Would you please transcribe exactly the lines from the one containing "Select the Lasso tool" through the end of the material below, and only those?

+--

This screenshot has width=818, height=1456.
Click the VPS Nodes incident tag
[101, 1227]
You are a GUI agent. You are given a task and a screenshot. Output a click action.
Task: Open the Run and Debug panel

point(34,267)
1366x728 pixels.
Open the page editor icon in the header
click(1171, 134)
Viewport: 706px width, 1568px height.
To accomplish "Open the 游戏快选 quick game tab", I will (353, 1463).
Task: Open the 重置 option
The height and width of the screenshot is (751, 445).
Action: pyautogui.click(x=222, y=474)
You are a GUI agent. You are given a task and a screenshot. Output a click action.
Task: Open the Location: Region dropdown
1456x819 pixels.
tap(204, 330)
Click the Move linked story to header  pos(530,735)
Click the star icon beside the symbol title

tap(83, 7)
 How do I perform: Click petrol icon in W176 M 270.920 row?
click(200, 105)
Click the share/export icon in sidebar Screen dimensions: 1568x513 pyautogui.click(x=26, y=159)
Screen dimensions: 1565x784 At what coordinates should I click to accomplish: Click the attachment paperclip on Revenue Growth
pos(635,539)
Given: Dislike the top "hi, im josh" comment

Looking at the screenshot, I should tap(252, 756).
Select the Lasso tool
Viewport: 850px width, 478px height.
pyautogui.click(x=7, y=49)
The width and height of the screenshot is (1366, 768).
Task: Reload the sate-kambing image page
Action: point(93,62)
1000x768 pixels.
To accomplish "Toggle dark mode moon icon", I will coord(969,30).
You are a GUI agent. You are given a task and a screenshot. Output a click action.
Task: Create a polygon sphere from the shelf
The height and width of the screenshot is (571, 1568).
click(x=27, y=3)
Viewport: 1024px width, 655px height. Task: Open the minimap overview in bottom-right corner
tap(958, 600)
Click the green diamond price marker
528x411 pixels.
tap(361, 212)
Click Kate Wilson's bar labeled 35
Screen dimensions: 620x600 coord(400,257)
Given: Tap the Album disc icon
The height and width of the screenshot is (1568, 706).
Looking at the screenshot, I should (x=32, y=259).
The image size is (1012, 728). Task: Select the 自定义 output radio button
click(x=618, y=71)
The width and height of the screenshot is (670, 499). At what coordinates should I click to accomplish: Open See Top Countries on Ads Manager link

+--

*RESPONSE TO THIS TASK:*
Select the Lasso tool
Viewport: 850px width, 478px height.
pyautogui.click(x=7, y=49)
The width and height of the screenshot is (1366, 768).
Task: Reload the sate-kambing image page
Action: point(93,62)
1000x768 pixels.
To accomplish "Toggle dark mode moon icon", I will coord(969,30).
You are a GUI agent. You are given a task and a screenshot. Output a click action.
Task: Create a polygon sphere from the shelf
The height and width of the screenshot is (571, 1568).
click(x=27, y=3)
Viewport: 1024px width, 655px height. Task: Open the minimap overview in bottom-right corner
tap(958, 600)
Click the green diamond price marker
528x411 pixels.
tap(361, 212)
Click Kate Wilson's bar labeled 35
Screen dimensions: 620x600 coord(400,257)
Given: Tap the Album disc icon
The height and width of the screenshot is (1568, 706).
Looking at the screenshot, I should (x=32, y=259).
The image size is (1012, 728). Task: Select the 自定义 output radio button
click(x=618, y=71)
The width and height of the screenshot is (670, 499). At what coordinates should I click to accomplish: Open See Top Countries on Ads Manager link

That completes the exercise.